▶ [Exercise prompt]
Give only the number of lines in the data that contain the word "more".

Provided records section start

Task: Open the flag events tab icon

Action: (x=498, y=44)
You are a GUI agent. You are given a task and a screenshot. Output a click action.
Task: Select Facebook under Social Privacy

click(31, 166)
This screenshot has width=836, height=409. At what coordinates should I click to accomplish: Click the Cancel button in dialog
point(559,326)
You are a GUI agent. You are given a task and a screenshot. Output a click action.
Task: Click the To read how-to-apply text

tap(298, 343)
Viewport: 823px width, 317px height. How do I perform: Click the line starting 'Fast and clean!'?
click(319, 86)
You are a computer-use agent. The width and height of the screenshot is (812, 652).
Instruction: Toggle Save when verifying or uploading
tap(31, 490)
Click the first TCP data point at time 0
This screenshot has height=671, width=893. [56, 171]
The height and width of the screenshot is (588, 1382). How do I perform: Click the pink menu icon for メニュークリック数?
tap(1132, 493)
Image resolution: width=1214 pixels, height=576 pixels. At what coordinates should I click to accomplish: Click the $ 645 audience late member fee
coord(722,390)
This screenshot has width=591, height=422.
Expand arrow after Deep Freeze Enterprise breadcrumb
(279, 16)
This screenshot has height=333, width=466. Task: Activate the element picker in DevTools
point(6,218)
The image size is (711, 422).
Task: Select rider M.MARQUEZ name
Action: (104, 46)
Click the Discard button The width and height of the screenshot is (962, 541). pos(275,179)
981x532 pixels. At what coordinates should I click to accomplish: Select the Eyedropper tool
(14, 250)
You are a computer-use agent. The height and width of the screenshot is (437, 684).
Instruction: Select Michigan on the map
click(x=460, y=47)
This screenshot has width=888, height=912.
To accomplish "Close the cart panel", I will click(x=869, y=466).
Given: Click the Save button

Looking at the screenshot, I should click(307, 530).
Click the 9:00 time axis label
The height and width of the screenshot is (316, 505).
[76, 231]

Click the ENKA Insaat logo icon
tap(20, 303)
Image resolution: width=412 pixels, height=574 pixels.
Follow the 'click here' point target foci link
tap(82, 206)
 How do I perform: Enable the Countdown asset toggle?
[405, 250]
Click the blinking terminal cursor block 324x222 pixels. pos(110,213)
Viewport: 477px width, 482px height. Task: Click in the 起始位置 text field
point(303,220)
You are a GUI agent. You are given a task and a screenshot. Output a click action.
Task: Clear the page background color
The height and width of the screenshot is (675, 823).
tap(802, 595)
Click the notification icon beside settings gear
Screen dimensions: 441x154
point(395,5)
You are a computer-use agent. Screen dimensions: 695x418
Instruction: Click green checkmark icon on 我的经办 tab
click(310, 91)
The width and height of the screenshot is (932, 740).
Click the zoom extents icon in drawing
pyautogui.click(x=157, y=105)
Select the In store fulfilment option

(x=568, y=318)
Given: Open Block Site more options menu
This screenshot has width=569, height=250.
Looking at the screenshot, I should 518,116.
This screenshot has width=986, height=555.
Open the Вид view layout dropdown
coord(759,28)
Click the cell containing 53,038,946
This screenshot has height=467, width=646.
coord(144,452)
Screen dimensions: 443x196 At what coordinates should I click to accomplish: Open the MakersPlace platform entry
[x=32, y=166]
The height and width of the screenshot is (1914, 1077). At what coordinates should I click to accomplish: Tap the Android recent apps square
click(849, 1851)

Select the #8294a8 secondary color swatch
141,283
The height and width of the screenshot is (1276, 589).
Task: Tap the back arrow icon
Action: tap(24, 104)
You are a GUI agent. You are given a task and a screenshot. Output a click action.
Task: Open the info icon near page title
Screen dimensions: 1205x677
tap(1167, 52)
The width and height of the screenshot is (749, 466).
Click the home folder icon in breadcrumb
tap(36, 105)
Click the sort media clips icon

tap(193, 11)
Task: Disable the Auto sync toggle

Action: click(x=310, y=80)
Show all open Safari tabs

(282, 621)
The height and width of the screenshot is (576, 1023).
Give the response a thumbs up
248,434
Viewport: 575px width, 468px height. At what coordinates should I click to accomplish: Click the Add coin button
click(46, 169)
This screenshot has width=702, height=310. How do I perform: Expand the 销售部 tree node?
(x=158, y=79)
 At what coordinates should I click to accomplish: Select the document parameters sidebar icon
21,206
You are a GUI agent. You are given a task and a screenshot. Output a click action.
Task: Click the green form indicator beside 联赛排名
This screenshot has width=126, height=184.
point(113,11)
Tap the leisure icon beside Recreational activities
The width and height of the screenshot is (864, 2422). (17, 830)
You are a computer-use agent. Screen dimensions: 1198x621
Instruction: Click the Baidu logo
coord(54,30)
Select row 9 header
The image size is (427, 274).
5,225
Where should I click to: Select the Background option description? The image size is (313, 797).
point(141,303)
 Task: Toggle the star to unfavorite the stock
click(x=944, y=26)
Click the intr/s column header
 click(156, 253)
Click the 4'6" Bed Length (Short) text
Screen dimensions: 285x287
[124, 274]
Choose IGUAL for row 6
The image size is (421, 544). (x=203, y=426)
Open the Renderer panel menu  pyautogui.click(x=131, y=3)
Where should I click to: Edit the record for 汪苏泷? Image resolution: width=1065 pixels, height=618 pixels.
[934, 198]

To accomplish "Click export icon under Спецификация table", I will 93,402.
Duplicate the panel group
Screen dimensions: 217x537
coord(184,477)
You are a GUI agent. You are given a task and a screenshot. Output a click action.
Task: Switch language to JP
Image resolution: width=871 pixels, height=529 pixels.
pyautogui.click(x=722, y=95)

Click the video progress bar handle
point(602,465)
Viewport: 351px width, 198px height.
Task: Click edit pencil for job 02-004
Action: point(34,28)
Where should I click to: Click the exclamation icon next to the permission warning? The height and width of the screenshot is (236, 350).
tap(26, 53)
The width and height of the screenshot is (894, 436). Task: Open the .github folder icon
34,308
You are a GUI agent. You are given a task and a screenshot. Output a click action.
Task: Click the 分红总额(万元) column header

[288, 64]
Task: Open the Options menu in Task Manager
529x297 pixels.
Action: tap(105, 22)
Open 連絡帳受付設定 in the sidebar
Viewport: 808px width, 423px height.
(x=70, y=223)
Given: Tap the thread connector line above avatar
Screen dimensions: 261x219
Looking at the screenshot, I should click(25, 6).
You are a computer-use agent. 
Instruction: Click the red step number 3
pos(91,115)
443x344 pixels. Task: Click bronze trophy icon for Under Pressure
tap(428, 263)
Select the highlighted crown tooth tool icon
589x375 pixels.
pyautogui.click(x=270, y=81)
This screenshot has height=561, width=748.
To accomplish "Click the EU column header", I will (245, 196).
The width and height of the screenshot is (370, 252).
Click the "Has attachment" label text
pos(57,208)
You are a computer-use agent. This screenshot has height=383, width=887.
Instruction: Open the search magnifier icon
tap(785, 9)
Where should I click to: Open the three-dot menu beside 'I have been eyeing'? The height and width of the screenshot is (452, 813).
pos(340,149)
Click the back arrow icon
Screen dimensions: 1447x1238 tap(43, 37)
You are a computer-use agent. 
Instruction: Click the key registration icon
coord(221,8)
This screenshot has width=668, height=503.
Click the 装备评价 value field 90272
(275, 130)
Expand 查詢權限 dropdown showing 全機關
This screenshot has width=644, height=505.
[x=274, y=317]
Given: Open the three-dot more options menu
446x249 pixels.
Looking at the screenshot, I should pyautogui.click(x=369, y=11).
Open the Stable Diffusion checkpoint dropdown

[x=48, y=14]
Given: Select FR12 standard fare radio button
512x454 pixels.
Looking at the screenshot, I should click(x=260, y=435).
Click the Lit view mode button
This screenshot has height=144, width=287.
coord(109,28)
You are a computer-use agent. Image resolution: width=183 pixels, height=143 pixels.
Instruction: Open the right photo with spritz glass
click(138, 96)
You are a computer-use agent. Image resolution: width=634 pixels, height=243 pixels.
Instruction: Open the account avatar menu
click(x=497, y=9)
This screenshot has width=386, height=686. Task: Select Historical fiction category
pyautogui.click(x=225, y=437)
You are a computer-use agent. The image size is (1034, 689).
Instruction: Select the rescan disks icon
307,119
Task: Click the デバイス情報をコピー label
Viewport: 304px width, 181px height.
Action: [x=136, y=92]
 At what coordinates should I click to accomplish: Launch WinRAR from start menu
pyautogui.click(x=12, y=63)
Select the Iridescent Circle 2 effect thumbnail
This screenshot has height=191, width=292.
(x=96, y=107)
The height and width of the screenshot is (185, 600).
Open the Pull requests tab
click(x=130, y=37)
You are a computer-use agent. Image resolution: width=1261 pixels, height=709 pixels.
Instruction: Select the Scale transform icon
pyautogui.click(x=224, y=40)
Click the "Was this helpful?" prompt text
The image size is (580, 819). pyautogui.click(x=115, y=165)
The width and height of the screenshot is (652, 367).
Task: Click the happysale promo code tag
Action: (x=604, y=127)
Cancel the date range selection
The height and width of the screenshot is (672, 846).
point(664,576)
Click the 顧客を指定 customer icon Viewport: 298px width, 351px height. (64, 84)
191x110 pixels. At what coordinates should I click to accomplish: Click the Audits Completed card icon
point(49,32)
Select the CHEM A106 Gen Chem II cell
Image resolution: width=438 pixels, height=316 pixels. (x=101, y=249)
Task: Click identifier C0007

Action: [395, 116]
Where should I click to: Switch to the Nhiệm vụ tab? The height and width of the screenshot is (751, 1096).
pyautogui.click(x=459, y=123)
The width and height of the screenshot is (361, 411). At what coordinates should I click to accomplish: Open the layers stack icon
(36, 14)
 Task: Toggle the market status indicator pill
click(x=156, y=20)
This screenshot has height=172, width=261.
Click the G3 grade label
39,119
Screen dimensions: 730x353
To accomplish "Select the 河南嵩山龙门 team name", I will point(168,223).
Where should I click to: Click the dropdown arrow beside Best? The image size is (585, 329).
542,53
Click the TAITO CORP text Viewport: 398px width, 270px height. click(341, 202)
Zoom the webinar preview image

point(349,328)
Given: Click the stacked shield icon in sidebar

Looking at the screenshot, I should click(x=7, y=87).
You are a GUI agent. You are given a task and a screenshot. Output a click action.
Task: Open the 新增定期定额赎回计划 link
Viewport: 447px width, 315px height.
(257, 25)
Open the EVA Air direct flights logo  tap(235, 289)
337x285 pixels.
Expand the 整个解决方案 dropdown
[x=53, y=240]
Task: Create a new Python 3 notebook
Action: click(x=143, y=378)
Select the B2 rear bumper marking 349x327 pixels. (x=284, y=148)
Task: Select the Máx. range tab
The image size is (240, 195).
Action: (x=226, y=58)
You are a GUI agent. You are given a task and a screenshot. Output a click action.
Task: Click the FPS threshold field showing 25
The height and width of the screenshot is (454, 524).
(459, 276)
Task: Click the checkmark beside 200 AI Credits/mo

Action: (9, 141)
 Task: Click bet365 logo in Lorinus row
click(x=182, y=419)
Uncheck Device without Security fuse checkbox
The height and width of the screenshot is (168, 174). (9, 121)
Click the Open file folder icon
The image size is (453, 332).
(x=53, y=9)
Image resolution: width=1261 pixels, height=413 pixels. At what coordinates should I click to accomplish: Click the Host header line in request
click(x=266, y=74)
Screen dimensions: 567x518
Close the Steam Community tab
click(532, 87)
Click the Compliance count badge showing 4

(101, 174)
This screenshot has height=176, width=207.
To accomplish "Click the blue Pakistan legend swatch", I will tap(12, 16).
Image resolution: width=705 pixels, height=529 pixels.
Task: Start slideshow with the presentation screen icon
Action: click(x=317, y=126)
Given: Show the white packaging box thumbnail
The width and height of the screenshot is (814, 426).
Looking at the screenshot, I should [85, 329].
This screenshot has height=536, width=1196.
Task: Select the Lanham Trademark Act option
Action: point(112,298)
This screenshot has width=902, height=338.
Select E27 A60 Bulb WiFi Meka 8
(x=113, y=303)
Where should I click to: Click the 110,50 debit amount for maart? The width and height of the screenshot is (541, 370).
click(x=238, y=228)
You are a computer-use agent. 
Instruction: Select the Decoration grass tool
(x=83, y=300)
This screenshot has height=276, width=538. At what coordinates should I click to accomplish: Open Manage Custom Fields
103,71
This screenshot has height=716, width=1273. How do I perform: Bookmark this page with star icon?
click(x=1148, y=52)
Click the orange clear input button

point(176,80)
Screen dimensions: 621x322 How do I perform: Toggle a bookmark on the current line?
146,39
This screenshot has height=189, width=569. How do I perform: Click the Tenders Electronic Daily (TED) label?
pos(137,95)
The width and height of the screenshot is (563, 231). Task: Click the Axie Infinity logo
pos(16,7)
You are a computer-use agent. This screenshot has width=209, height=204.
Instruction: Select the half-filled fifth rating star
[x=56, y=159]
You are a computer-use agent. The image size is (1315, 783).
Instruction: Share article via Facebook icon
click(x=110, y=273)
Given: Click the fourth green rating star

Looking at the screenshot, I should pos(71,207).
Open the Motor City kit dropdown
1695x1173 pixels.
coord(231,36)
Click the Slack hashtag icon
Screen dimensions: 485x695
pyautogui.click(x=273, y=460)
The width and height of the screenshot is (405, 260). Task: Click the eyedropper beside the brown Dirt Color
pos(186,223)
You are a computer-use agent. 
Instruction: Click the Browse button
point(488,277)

Provided records section end

▶ [Answer for this exercise]
2